_Task data:_
═══

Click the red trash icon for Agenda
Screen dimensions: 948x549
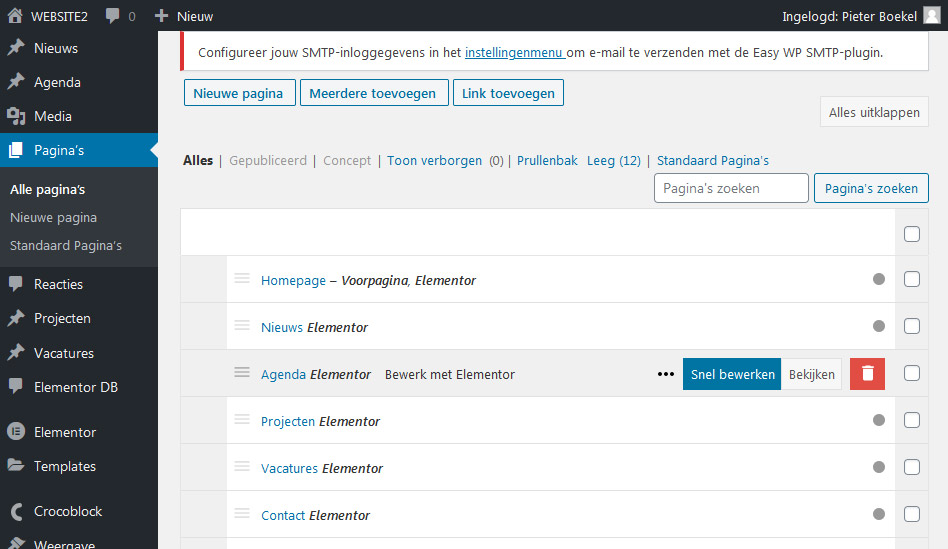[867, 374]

═══

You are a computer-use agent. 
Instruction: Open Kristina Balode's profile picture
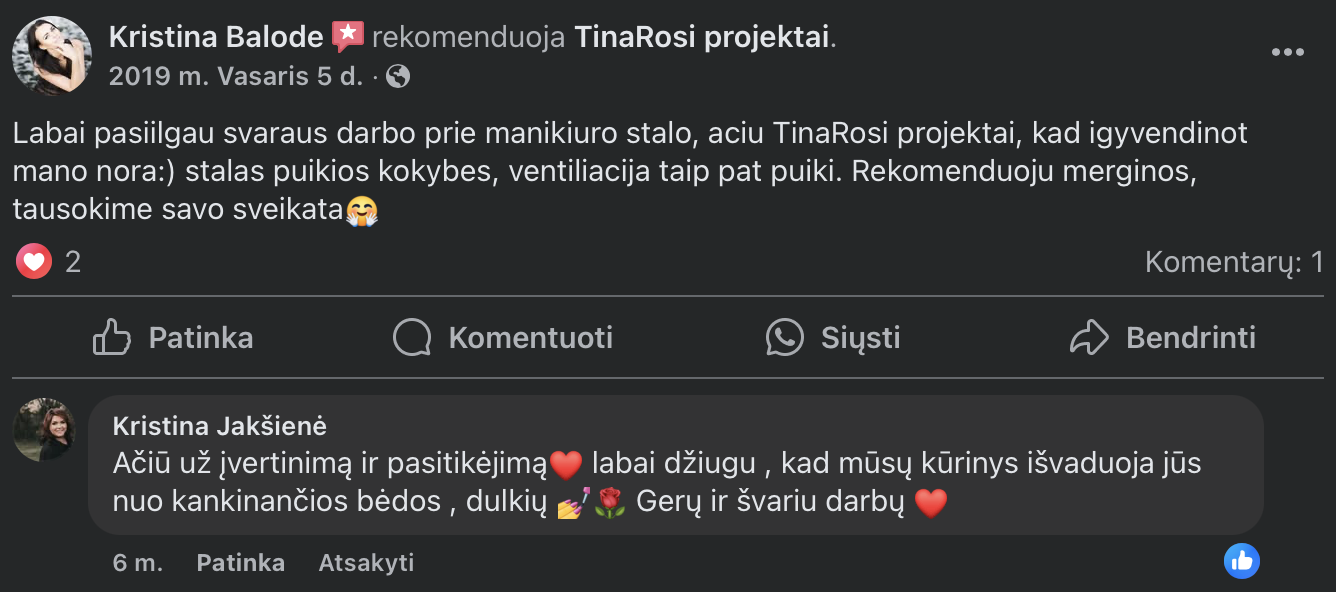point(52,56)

═══

_Exercise:_ Swap "Open" for "Select" in the part of the items that opens with the line containing "You are a computer-use agent." and closes with the line containing "point(52,56)", keeping everything else the same. Give back only those lines, leaving out the pictures.

_Problem solution:_
You are a computer-use agent. 
Instruction: Select Kristina Balode's profile picture
point(52,56)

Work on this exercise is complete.